Literature DB >> 15364686

The natural history of recurrent optic neuritis.

Istvan Pirko1, Lori A Blauwet, Lori K Blauwet, Timothy G Lesnick, Brian G Weinshenker.   

Abstract

BACKGROUND: Optic neuritis (ON) may occur in isolation or may herald multiple sclerosis (MS) or neuromyelitis optica (NMO). Occasionally, ON may recur many times without intervening evidence of dissemination in space.
OBJECTIVE: To define the clinical course and prognosis of patients with recurrent ON.
DESIGN: Retrospective medical record review and telephone follow-up survey.
SETTING: Clinic-based practice in a large tertiary referral institution. MAIN OUTCOME MEASURES: Survival analysis of conversion to MS and NMO and final visual impairment. We studied the association of clinical and demographic factors, the presence of brain lesions on magnetic resonance images, and the use of corticosteroid treatment at the time of the first ON occurrence with conversion to MS and NMO.
RESULTS: We identified 1274 patients with ON between 1994 and 2000 and selected 72 (5.7%) with recurrent ON without intervening symptoms of a disseminated demyelinating condition for further analysis.
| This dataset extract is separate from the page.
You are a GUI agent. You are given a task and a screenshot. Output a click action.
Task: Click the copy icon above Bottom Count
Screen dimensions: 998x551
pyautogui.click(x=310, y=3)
The 5-year conversion rate to NMO was 12.5% and to MS, 14.4%. Among 5 patients with 2 or more lesions consistent with MS on brain magnetic resonance images, 2 (40.0%) converted to MS and none to NMO, while among 11 patients without such lesions, none converted to MS and 2 (18.2%) converted to NMO (P =.16). Conversion to MS occurred in 7 (19.4%) of 36 individuals treated for their first ON episode with corticosteroids vs 4 (44.4%) of 9 untreated individuals (P =.19). There was no difference in the conversion rate to MS between those treated with intravenous steroids (4 [16.7%] of 24) vs oral steroids (3 [25.0%] of 12) (P =.33). Conversion to NMO occurred earlier than conversion to MS (2.3 +/- 1.6 vs 5.3 +/- 4.3 years, respectively; P =.01). Women tended to convert to NMO more frequently than men (female-male ratio for NMO converters, 7:1; MS converters, 2:1; nonconverters, 2:1; P =.56), as did those with a higher annual frequency of ON episodes (NMO converters, 2.0 +/- 1.3; MS converters, 1.0 +/- 1.0; nonconverters, 0.6 +/- 0.5; P =.04). The number of ON events in the first 2 years following the first ON episode was higher in the NMO group (NMO converters, 2.4 +/- 0.9; MS converters, 1.9 +/- 1.1; nonconverters, 1.7 +/- 0.7; P =.04). The final visual impairment was greatest in the NMO group (P =.02).
CONCLUSIONS: Patients with rapid succession of severe ON events are more likely to develop a generalized demyelinating disease. Patients with NMO had a worse visual outcome.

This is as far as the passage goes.